There are real issues across our society when it comes to valuing and holding onto people who work in human services: the status of nurses, carers, disability workers, community sector workers and teachers is not rising but is falling; the consequences for the kind of society that we have, particularly when you consider the impact on individuals who cannot afford private health and education, their own personal carers and so on. The solution is both local, providing support for locally-based and community-based services, and national, with a real attempt to resolve the issues thrown up by the Commonwealth-state model.

MS MacDONALD (4.55): I rise to reaffirm Mr Corbell’s comments about the ACT public hospital system. The people of the ACT can be proud of the level of care and the quality of services provided by our hospitals.
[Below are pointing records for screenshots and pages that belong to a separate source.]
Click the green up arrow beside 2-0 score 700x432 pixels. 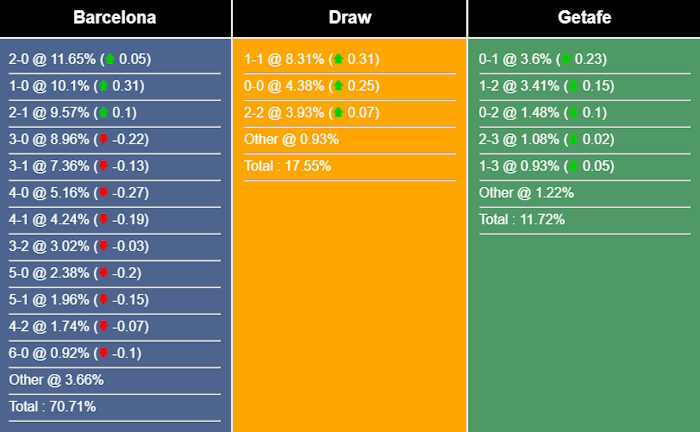[109, 60]
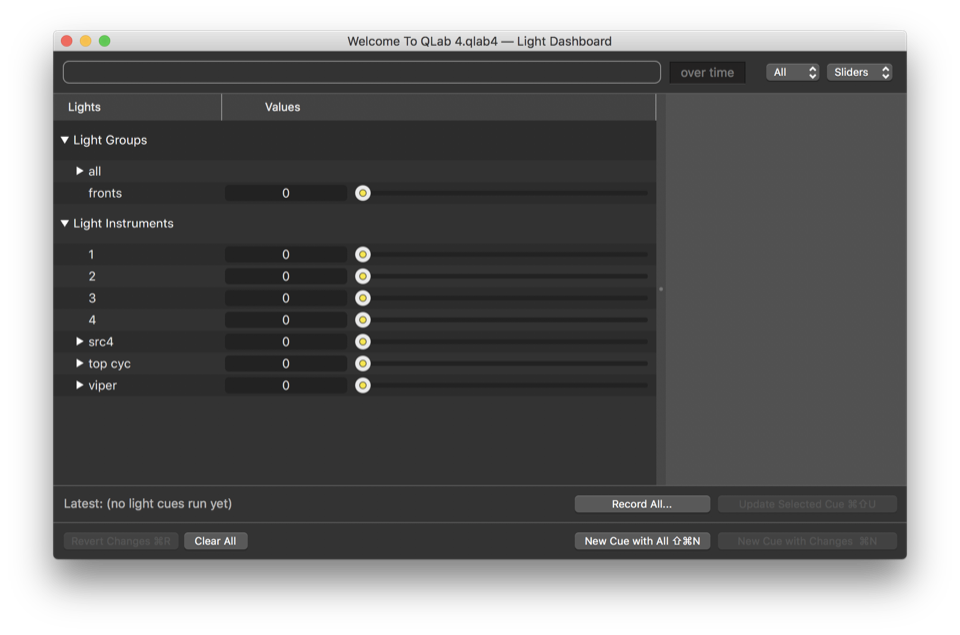Screen dimensions: 960x635
Task: Select the src4 value field
Action: (x=286, y=342)
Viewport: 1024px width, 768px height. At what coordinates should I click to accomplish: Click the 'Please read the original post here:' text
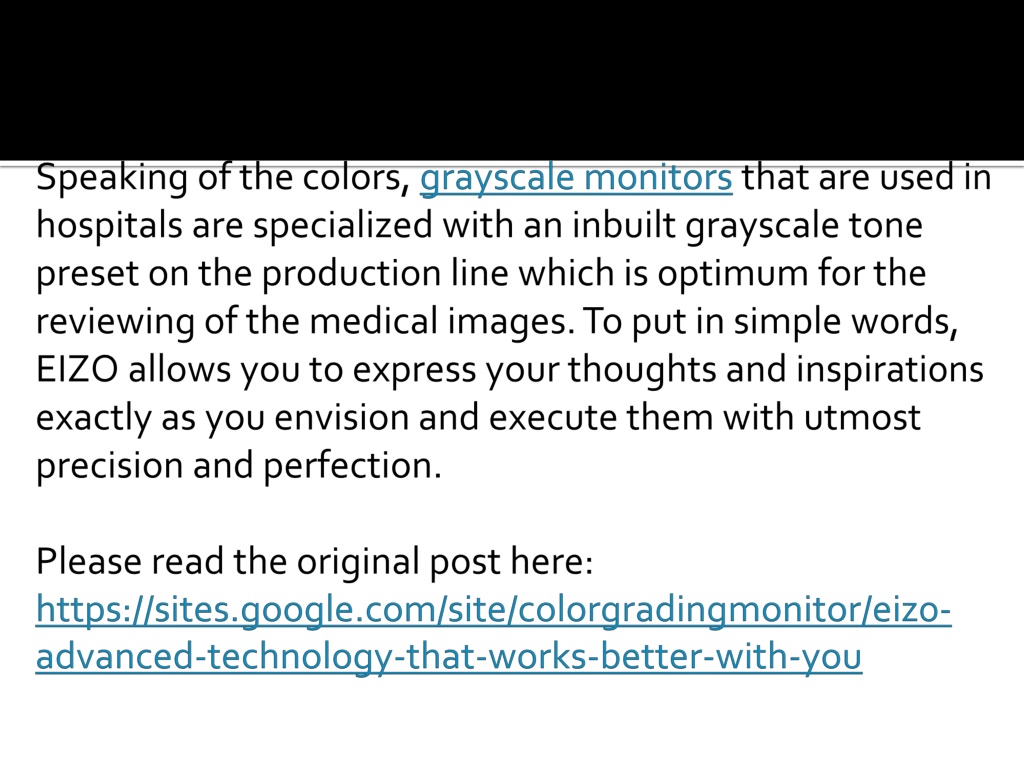(314, 562)
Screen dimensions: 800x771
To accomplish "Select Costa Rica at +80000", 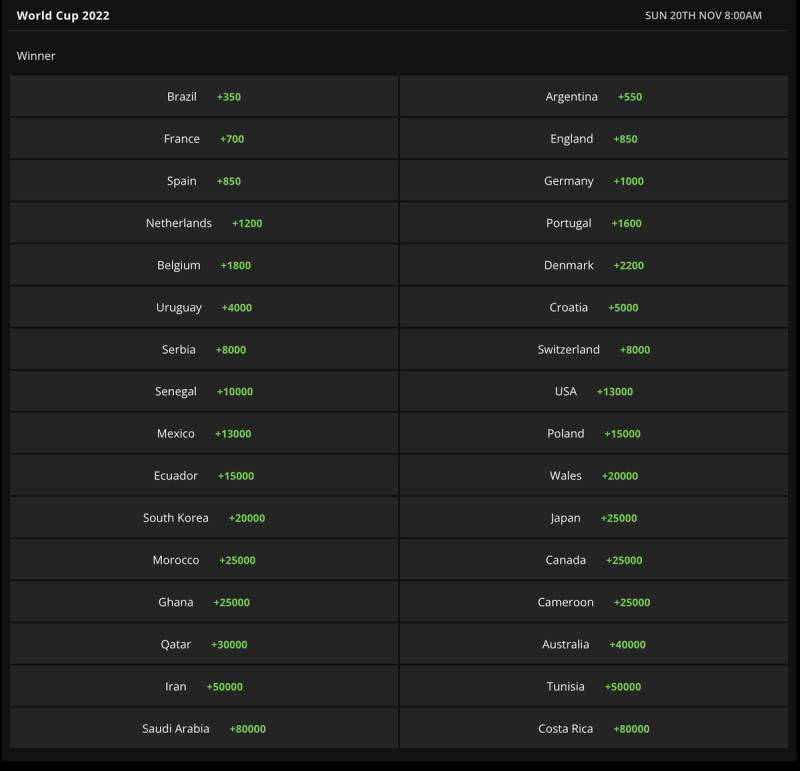I will pyautogui.click(x=594, y=728).
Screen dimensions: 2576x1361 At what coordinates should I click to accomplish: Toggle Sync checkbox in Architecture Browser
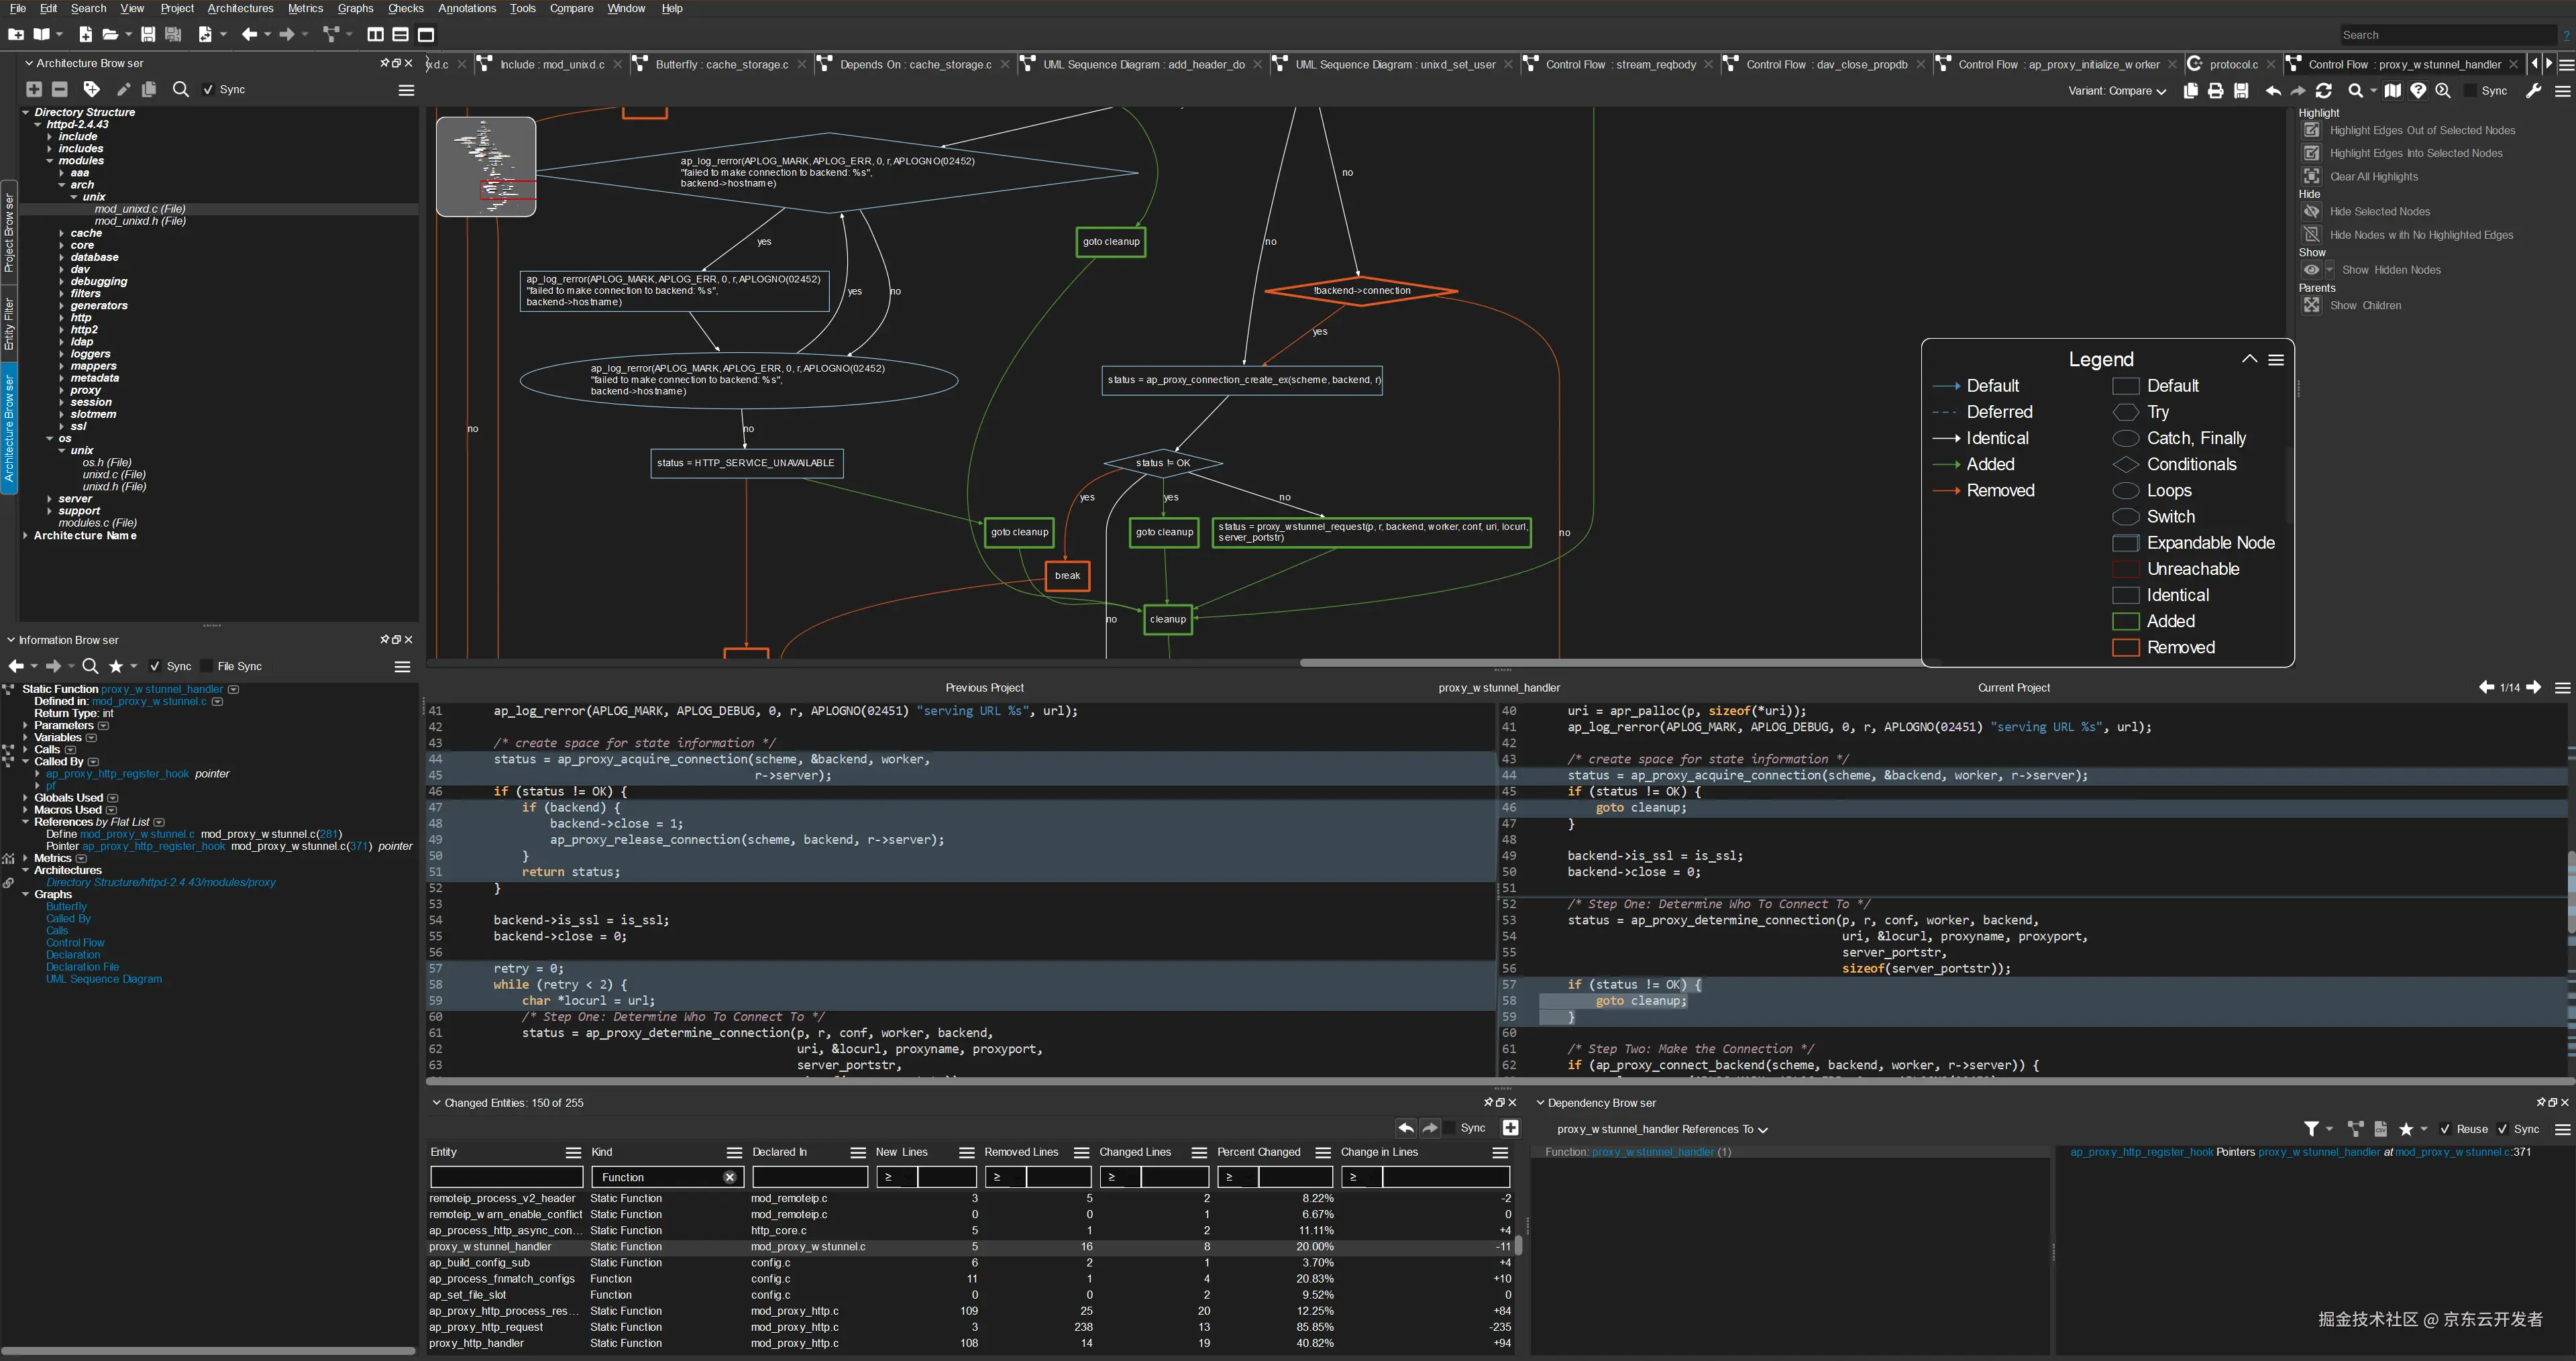click(208, 90)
ACT Labor accepts that there is still work that needs to be done but we’re doing something about it.

On achieving office, ACT Labor had to immediately inject almost $9 million into the hospital system just to keep it going. In our first budget, we provided almost $12 million to increase the salaries of our health professionals who were poorly neglected under the previous government. We restructured the health portfolio so that it could plan and implement services in a strategic manner that met the needs of the entire community.